What is required: Each entry below must be repeated exactly. Leave the pictures out of it.

#### Material for this task ####

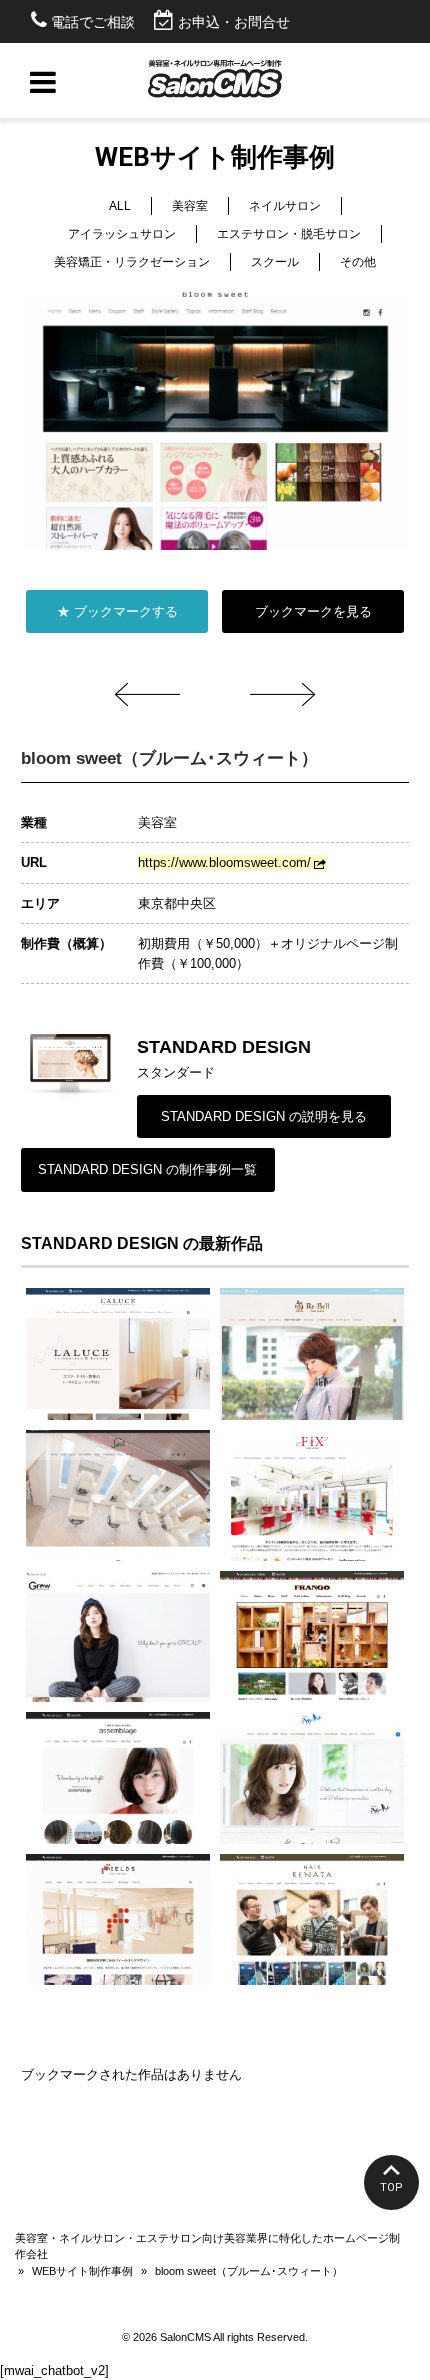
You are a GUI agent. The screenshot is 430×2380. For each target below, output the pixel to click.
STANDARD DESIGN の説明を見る (264, 1116)
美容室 (190, 206)
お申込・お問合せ (234, 22)
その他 (358, 262)
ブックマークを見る (313, 611)
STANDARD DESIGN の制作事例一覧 (147, 1169)
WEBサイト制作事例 (82, 2271)
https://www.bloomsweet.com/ (224, 862)
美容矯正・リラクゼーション (132, 262)
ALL (120, 206)
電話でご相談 (93, 22)
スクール (275, 262)
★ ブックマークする (117, 611)
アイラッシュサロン (122, 234)
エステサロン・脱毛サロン (289, 234)
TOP (391, 2187)
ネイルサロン (285, 206)
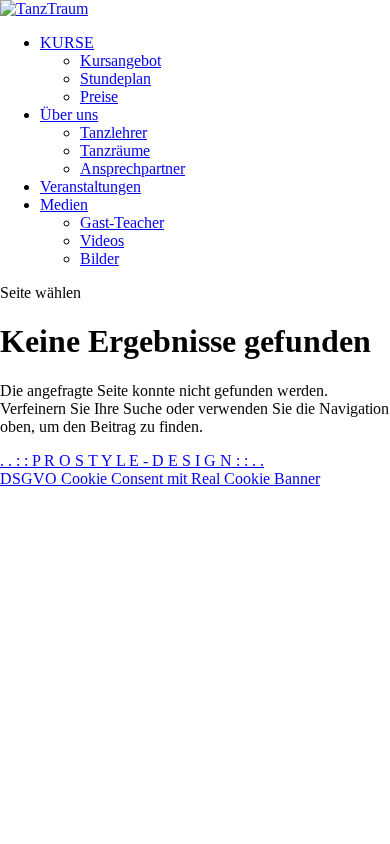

####

Result of this task:
You are a GUI agent. The screenshot is 430×2380. For each target below, output the pixel to click.
STANDARD DESIGN の説明を見る (264, 1116)
美容室 (190, 206)
お申込・お問合せ (234, 22)
その他 (358, 262)
ブックマークを見る (313, 611)
STANDARD DESIGN の制作事例一覧 (147, 1169)
WEBサイト制作事例 (82, 2271)
https://www.bloomsweet.com/ (224, 862)
美容矯正・リラクゼーション (132, 262)
ALL (120, 206)
電話でご相談 (93, 22)
スクール (275, 262)
★ ブックマークする (117, 611)
アイラッシュサロン (122, 234)
エステサロン・脱毛サロン (289, 234)
TOP (391, 2187)
ネイルサロン (285, 206)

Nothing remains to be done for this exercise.